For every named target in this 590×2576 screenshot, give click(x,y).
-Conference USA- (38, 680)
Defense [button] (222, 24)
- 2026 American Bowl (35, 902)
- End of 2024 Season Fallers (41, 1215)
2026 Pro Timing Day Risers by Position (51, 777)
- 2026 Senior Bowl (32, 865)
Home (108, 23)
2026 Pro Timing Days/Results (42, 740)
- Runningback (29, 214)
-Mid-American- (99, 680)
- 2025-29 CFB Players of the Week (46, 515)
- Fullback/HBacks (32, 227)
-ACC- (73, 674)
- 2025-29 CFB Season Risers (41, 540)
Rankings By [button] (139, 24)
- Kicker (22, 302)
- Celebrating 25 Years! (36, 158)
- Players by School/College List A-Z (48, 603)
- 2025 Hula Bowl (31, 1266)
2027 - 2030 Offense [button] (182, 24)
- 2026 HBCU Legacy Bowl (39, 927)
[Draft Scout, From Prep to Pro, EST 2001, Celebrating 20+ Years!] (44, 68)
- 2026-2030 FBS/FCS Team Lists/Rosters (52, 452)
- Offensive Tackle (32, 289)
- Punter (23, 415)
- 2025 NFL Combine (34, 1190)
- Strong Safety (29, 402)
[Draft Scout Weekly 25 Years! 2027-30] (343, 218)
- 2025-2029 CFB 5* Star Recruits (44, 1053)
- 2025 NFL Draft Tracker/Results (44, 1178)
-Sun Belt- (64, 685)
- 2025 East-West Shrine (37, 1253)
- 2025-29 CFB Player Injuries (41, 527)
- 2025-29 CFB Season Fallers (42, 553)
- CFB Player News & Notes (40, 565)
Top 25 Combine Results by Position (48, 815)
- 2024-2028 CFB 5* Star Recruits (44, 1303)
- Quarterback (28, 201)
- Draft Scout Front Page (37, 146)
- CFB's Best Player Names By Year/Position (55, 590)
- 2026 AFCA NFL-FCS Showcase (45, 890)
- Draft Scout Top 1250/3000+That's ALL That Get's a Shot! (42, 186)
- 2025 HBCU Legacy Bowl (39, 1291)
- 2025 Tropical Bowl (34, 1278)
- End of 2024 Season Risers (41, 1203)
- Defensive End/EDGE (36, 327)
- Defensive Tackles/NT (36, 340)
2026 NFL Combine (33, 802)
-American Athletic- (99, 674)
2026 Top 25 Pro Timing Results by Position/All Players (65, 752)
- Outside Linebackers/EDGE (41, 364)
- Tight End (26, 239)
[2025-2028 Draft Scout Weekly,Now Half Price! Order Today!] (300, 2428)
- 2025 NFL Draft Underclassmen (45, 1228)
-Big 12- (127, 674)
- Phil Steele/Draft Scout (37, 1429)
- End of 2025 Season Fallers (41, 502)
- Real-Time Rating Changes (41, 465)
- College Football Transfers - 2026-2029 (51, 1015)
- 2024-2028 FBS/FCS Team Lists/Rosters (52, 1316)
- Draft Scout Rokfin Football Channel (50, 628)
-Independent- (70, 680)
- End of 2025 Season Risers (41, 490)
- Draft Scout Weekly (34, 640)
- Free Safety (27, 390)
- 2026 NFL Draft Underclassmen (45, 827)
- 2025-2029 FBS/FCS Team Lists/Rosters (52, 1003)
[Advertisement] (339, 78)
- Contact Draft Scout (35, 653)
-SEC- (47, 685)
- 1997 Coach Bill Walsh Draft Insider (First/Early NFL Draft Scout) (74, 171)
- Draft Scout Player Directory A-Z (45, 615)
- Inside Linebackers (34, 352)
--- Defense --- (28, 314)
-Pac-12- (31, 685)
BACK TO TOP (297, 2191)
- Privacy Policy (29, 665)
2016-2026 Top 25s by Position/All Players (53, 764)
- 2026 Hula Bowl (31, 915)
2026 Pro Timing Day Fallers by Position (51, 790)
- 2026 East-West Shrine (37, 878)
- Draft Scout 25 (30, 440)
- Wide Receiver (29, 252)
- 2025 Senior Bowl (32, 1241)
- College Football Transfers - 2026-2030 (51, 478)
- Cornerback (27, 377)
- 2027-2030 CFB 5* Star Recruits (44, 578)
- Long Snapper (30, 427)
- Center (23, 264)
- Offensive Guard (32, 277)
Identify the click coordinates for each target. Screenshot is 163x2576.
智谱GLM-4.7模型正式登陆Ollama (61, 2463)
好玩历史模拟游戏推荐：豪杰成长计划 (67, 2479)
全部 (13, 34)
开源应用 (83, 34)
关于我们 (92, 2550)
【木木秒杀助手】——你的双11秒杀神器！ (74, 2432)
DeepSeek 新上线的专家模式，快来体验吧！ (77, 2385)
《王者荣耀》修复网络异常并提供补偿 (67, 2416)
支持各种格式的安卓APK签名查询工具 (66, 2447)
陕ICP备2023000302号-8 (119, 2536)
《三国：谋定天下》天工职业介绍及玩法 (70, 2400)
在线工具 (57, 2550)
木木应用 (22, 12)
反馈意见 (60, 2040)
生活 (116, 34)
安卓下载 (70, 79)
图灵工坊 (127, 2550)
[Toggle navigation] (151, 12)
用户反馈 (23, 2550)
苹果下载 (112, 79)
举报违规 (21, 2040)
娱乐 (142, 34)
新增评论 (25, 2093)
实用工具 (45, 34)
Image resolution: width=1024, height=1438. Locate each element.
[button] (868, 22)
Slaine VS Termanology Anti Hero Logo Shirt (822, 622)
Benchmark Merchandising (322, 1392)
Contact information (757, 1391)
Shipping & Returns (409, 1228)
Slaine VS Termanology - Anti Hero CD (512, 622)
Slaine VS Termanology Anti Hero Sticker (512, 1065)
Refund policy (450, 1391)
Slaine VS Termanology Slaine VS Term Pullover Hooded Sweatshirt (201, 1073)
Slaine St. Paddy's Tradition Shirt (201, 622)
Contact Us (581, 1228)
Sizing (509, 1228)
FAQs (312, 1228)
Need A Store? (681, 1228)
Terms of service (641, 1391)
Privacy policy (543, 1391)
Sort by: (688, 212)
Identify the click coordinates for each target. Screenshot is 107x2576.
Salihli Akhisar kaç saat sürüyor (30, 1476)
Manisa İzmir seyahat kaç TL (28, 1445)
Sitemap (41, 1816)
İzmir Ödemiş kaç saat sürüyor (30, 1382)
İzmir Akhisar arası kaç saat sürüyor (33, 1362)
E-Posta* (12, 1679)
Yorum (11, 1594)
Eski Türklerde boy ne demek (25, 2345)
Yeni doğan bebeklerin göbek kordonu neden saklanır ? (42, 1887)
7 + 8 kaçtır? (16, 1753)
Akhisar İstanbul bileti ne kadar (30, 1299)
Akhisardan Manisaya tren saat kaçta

.....

:: Exercise details ::
The lines above starting at the one that contains "- Punter (23, 415)" and ending at the one that contains "- 2025-2029 FBS/FCS" must be transcribed exactly, and no other lines may appear.

:: Output of the exercise ::
- Punter (23, 415)
- 2025 NFL Combine (34, 1190)
- Strong Safety (29, 402)
[Draft Scout Weekly 25 Years! 2027-30] (343, 218)
- 2025-2029 CFB 5* Star Recruits (44, 1053)
- 2025 NFL Draft Tracker/Results (44, 1178)
-Sun Belt- (64, 685)
- 2025 East-West Shrine (37, 1253)
- 2025-29 CFB Player Injuries (41, 527)
- 2025-29 CFB Season Fallers (42, 553)
- CFB Player News & Notes (40, 565)
Top 25 Combine Results by Position (48, 815)
- 2024-2028 CFB 5* Star Recruits (44, 1303)
- Quarterback (28, 201)
- Draft Scout Front Page (37, 146)
- CFB's Best Player Names By Year/Position (55, 590)
- 2026 AFCA NFL-FCS Showcase (45, 890)
- Draft Scout Top 1250/3000+That's ALL That Get's a Shot! (42, 186)
- 2025 HBCU Legacy Bowl (39, 1291)
- 2025 Tropical Bowl (34, 1278)
- End of 2024 Season Risers (41, 1203)
- Defensive End/EDGE (36, 327)
- Defensive Tackles/NT (36, 340)
2026 NFL Combine (33, 802)
-American Athletic- (99, 674)
2026 Top 25 Pro Timing Results by Position/All Players (65, 752)
- Outside Linebackers/EDGE (41, 364)
- Tight End (26, 239)
[2025-2028 Draft Scout Weekly,Now Half Price! Order Today!] (300, 2428)
- 2025 NFL Draft Underclassmen (45, 1228)
-Big 12- (127, 674)
- Phil Steele/Draft Scout (37, 1429)
- End of 2025 Season Fallers (41, 502)
- Real-Time Rating Changes (41, 465)
- College Football Transfers - 2026-2029 (51, 1015)
- 2024-2028 FBS/FCS Team Lists/Rosters (52, 1316)
- Draft Scout Rokfin Football Channel (50, 628)
-Independent- (70, 680)
- End of 2025 Season Risers (41, 490)
- Draft Scout Weekly (34, 640)
- Free Safety (27, 390)
- 2026 NFL Draft Underclassmen (45, 827)
- 2025-2029 FBS/FCS Team Lists/Rosters (52, 1003)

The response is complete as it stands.